• _INFORMATION SUPPLIED_
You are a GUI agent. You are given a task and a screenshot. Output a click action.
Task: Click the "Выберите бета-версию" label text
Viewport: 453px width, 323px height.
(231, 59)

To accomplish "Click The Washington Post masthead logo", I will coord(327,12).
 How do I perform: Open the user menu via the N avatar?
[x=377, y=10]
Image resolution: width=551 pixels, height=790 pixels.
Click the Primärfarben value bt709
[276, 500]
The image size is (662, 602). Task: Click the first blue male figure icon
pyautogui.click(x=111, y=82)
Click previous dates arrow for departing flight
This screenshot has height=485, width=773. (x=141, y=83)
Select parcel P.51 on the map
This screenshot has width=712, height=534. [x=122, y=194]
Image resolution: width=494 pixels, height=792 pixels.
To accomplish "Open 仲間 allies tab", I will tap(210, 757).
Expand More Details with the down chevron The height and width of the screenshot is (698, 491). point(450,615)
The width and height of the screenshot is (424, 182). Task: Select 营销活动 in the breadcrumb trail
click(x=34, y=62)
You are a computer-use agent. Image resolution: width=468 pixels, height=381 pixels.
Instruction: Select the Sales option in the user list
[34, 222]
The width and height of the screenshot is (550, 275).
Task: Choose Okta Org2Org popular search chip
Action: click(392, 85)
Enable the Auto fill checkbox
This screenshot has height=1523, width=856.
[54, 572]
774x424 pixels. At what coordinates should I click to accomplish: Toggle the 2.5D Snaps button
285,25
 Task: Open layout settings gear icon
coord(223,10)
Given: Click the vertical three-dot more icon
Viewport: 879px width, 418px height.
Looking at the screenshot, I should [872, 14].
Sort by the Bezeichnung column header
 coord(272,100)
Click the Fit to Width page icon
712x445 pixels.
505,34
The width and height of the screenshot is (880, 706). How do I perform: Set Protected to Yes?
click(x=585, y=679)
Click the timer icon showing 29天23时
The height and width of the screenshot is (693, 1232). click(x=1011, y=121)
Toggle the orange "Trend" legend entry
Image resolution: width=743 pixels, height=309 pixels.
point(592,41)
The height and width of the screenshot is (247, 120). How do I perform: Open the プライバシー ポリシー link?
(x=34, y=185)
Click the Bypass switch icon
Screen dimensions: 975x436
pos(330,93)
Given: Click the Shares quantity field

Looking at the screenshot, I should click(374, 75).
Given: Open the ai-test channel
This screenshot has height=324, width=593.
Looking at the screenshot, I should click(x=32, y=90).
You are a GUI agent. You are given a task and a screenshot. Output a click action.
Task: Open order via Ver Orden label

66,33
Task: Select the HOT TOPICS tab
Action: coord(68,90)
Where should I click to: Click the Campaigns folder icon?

• _WHAT THE TASK REQUIRES_
In the answer, the listing above should be restated word for word.

• _TASK RESULT_
You are a GUI agent. You are given a task and a screenshot. Output a click action.
Task: Click the "Выберите бета-версию" label text
Viewport: 453px width, 323px height.
(231, 59)

To accomplish "Click The Washington Post masthead logo", I will coord(327,12).
 How do I perform: Open the user menu via the N avatar?
[x=377, y=10]
Image resolution: width=551 pixels, height=790 pixels.
Click the Primärfarben value bt709
[276, 500]
The image size is (662, 602). Task: Click the first blue male figure icon
pyautogui.click(x=111, y=82)
Click previous dates arrow for departing flight
This screenshot has height=485, width=773. (x=141, y=83)
Select parcel P.51 on the map
This screenshot has width=712, height=534. [x=122, y=194]
Image resolution: width=494 pixels, height=792 pixels.
To accomplish "Open 仲間 allies tab", I will tap(210, 757).
Expand More Details with the down chevron The height and width of the screenshot is (698, 491). point(450,615)
The width and height of the screenshot is (424, 182). Task: Select 营销活动 in the breadcrumb trail
click(x=34, y=62)
You are a computer-use agent. Image resolution: width=468 pixels, height=381 pixels.
Instruction: Select the Sales option in the user list
[34, 222]
The width and height of the screenshot is (550, 275).
Task: Choose Okta Org2Org popular search chip
Action: click(392, 85)
Enable the Auto fill checkbox
This screenshot has height=1523, width=856.
[54, 572]
774x424 pixels. At what coordinates should I click to accomplish: Toggle the 2.5D Snaps button
285,25
 Task: Open layout settings gear icon
coord(223,10)
Given: Click the vertical three-dot more icon
Viewport: 879px width, 418px height.
Looking at the screenshot, I should [872, 14].
Sort by the Bezeichnung column header
 coord(272,100)
Click the Fit to Width page icon
712x445 pixels.
505,34
The width and height of the screenshot is (880, 706). How do I perform: Set Protected to Yes?
click(x=585, y=679)
Click the timer icon showing 29天23时
The height and width of the screenshot is (693, 1232). click(x=1011, y=121)
Toggle the orange "Trend" legend entry
Image resolution: width=743 pixels, height=309 pixels.
point(592,41)
The height and width of the screenshot is (247, 120). How do I perform: Open the プライバシー ポリシー link?
(x=34, y=185)
Click the Bypass switch icon
Screen dimensions: 975x436
pos(330,93)
Given: Click the Shares quantity field

Looking at the screenshot, I should click(374, 75).
Given: Open the ai-test channel
This screenshot has height=324, width=593.
Looking at the screenshot, I should click(x=32, y=90).
You are a GUI agent. You are given a task and a screenshot. Output a click action.
Task: Open order via Ver Orden label

66,33
Task: Select the HOT TOPICS tab
Action: coord(68,90)
Where should I click to: Click the Campaigns folder icon?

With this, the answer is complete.